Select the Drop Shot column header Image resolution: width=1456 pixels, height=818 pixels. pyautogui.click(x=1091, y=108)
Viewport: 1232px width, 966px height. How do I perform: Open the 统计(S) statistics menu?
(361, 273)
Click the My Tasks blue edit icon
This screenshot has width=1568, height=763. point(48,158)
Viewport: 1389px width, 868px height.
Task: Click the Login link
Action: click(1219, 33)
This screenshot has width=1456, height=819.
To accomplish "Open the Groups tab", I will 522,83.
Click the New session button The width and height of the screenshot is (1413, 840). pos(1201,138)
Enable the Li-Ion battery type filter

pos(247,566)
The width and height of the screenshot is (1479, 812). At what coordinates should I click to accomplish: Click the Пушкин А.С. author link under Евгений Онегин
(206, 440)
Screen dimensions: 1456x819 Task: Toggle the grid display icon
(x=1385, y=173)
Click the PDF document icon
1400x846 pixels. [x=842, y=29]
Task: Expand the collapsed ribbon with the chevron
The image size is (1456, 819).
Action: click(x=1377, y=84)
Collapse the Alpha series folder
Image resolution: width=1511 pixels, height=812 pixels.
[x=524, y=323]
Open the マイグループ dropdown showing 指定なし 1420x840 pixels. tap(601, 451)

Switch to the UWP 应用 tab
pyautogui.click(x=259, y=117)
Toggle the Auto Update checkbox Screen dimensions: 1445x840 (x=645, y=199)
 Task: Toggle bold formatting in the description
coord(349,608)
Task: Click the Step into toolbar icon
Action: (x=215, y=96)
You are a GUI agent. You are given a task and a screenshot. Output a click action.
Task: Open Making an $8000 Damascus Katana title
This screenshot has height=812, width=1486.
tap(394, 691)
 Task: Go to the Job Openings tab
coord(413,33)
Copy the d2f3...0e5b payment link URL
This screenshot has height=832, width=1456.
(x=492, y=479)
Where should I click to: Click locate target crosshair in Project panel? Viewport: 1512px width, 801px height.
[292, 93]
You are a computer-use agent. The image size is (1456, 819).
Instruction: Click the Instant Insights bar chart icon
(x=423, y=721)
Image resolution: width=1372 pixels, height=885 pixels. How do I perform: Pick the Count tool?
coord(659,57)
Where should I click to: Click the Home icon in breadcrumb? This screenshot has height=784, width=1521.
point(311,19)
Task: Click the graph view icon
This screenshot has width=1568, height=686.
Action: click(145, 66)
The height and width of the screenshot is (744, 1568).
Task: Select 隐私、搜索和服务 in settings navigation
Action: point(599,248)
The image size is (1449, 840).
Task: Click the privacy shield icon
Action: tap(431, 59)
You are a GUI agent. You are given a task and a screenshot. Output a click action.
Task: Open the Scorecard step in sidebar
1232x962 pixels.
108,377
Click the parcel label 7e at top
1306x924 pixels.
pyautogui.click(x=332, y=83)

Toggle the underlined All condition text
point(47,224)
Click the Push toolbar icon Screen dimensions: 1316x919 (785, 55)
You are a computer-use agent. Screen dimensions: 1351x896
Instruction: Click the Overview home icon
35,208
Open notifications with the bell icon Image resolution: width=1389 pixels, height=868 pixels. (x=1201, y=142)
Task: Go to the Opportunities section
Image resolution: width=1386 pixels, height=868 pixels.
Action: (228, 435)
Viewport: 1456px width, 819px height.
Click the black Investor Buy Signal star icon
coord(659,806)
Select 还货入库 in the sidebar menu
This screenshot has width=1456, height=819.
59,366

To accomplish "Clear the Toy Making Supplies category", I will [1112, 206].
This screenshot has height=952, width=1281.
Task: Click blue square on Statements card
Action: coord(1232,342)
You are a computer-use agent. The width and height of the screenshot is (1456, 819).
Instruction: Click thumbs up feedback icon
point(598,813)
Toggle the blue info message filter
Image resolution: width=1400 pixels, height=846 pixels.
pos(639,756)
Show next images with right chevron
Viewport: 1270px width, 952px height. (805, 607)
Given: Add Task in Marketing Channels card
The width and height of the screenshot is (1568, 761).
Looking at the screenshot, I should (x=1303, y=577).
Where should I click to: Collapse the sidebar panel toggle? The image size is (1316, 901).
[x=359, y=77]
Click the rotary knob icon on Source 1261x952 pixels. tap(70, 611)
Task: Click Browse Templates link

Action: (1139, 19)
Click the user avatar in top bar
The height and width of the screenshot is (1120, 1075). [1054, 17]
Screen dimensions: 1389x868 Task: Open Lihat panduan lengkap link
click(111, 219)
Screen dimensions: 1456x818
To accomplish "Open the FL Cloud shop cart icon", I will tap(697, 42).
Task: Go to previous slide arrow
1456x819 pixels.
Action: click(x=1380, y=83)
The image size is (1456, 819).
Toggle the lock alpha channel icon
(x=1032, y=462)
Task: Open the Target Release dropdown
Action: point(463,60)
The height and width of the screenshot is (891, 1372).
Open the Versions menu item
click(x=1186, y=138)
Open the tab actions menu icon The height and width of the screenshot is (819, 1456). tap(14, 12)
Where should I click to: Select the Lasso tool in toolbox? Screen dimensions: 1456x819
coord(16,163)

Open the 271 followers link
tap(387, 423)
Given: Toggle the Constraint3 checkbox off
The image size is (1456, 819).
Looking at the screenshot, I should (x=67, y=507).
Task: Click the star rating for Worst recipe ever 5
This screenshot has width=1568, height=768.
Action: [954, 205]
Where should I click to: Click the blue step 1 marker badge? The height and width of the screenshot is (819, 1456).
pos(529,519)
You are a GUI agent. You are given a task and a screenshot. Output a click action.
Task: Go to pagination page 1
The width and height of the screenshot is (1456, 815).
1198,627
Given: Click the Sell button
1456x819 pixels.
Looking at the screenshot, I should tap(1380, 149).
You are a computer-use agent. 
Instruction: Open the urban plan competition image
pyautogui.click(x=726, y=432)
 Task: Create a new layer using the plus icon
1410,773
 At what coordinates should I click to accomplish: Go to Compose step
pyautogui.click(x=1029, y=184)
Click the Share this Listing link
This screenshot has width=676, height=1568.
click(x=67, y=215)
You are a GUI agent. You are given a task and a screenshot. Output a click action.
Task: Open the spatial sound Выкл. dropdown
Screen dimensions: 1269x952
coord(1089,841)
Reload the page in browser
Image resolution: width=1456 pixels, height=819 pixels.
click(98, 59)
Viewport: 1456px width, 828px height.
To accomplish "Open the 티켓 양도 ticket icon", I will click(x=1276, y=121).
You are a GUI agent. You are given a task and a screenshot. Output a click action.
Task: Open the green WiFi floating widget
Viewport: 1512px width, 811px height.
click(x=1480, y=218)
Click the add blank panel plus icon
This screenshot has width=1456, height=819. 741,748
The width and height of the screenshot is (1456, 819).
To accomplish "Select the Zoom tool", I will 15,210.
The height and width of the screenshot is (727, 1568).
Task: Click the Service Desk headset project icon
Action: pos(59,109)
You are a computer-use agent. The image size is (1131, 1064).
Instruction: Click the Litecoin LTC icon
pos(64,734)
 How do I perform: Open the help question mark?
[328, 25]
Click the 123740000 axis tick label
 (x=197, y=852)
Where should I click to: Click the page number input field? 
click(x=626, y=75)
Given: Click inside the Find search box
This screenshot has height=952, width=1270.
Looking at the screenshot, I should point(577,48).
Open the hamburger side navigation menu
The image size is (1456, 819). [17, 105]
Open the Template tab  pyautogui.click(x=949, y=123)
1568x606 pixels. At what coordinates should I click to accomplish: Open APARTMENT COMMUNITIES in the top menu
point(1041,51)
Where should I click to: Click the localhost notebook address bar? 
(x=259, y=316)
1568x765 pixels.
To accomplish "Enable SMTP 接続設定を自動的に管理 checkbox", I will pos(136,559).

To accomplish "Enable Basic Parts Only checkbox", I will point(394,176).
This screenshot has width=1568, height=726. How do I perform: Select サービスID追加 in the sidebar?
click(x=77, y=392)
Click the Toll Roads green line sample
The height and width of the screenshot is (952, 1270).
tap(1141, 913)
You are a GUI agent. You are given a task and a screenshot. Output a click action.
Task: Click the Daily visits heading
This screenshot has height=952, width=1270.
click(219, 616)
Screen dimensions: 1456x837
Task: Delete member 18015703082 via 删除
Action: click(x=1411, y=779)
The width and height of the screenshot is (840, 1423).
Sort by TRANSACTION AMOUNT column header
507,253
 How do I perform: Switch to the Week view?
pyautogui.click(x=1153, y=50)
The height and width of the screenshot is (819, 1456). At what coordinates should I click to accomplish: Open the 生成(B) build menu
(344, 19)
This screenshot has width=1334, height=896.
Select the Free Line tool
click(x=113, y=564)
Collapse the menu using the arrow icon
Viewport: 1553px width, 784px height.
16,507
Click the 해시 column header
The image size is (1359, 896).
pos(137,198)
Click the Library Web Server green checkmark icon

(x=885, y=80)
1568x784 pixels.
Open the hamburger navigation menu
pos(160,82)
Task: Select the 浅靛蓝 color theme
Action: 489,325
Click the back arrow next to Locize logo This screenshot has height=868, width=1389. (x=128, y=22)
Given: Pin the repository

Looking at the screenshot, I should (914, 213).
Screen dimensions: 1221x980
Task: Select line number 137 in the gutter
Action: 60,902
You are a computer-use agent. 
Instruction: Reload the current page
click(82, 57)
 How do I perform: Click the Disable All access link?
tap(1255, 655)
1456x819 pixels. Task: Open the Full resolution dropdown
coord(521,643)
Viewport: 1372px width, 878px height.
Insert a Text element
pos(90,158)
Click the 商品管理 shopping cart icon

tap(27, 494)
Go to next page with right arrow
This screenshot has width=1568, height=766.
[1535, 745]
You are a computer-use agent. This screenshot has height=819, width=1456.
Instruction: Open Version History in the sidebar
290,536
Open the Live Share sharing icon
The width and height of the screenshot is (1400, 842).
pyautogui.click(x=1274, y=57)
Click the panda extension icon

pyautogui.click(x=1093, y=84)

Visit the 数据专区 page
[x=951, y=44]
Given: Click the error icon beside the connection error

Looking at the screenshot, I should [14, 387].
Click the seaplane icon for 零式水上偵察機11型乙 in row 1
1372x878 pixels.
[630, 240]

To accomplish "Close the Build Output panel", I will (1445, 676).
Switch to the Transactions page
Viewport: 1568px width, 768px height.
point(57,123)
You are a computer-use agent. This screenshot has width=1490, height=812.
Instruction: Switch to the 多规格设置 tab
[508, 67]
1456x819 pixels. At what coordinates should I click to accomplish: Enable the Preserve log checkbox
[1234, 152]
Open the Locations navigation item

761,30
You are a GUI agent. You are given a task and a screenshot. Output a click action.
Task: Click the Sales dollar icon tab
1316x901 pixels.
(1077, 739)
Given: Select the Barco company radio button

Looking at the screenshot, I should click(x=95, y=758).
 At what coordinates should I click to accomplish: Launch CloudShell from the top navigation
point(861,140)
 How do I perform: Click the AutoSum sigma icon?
☆ ☆ ☆ ☆ ☆ ☆ ☆
# Brief:
Once you find the line with "Toggle the blue info message filter" in the entries above, output it and each line after it up to and including the line with "Screen dimensions: 1456x818", and nothing else.

# Response area:
Toggle the blue info message filter
Image resolution: width=1400 pixels, height=846 pixels.
pos(639,756)
Show next images with right chevron
Viewport: 1270px width, 952px height. (805, 607)
Given: Add Task in Marketing Channels card
The width and height of the screenshot is (1568, 761).
Looking at the screenshot, I should (x=1303, y=577).
Where should I click to: Collapse the sidebar panel toggle? The image size is (1316, 901).
[x=359, y=77]
Click the rotary knob icon on Source 1261x952 pixels. tap(70, 611)
Task: Click Browse Templates link

Action: (1139, 19)
Click the user avatar in top bar
The height and width of the screenshot is (1120, 1075). [1054, 17]
Screen dimensions: 1389x868 Task: Open Lihat panduan lengkap link
click(111, 219)
Screen dimensions: 1456x818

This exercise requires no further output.